Rewrite the part of the rows that opens with the line containing "The image size is (1600, 900)." and runs through the final line of the rows, both ends included, as a Markdown table with the columns Number and Line. Number each line and leave out blank lines.

— start MATERIAL PROVIDED —

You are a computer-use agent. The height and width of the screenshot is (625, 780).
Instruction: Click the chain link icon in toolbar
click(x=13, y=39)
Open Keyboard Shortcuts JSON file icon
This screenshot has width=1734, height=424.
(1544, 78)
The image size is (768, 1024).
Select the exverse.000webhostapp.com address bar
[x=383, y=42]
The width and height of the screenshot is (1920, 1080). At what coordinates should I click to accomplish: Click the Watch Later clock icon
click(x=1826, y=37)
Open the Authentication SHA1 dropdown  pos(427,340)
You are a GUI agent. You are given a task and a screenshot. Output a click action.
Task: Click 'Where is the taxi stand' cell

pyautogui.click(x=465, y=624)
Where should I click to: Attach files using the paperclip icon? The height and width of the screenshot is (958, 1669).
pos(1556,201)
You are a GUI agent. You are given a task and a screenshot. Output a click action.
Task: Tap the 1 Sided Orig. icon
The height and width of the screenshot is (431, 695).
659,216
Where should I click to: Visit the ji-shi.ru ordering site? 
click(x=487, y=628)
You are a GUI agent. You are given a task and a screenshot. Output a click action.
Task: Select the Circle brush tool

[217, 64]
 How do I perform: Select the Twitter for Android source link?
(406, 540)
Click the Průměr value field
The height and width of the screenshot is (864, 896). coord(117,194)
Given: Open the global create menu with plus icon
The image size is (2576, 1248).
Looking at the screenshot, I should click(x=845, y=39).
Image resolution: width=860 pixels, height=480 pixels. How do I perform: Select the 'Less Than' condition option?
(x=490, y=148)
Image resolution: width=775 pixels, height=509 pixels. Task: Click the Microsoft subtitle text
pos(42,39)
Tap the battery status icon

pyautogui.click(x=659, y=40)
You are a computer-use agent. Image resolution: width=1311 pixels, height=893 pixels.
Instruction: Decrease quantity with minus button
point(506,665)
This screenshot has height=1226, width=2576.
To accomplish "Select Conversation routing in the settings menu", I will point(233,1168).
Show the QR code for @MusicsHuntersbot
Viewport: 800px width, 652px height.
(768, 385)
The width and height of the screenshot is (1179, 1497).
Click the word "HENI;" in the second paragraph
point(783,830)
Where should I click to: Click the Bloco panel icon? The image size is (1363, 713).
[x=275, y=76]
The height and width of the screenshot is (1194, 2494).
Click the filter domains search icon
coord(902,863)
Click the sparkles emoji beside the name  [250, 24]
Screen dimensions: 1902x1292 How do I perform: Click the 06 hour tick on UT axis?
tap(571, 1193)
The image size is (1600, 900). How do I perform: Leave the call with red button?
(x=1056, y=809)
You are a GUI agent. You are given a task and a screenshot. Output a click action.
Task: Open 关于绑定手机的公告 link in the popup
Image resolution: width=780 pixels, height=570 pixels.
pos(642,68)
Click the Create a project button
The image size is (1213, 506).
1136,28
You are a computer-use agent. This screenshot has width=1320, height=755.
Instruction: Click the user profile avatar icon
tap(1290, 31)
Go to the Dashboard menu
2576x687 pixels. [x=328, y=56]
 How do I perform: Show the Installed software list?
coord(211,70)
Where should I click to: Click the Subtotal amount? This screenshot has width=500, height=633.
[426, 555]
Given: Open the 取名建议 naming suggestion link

— end MATERIAL PROVIDED —

* [TASK SOLUTION]:
| Number | Line |
|---|---|
| 1 | The image size is (1600, 900). How do I perform: Leave the call with red button? |
| 2 | (x=1056, y=809) |
| 3 | You are a GUI agent. You are given a task and a screenshot. Output a click action. |
| 4 | Task: Open 关于绑定手机的公告 link in the popup |
| 5 | Image resolution: width=780 pixels, height=570 pixels. |
| 6 | pos(642,68) |
| 7 | Click the Create a project button |
| 8 | The image size is (1213, 506). |
| 9 | 1136,28 |
| 10 | You are a computer-use agent. This screenshot has width=1320, height=755. |
| 11 | Instruction: Click the user profile avatar icon |
| 12 | tap(1290, 31) |
| 13 | Go to the Dashboard menu |
| 14 | 2576x687 pixels. [x=328, y=56] |
| 15 |  How do I perform: Show the Installed software list? |
| 16 | coord(211,70) |
| 17 | Where should I click to: Click the Subtotal amount? This screenshot has width=500, height=633. |
| 18 | [426, 555] |
| 19 | Given: Open the 取名建议 naming suggestion link |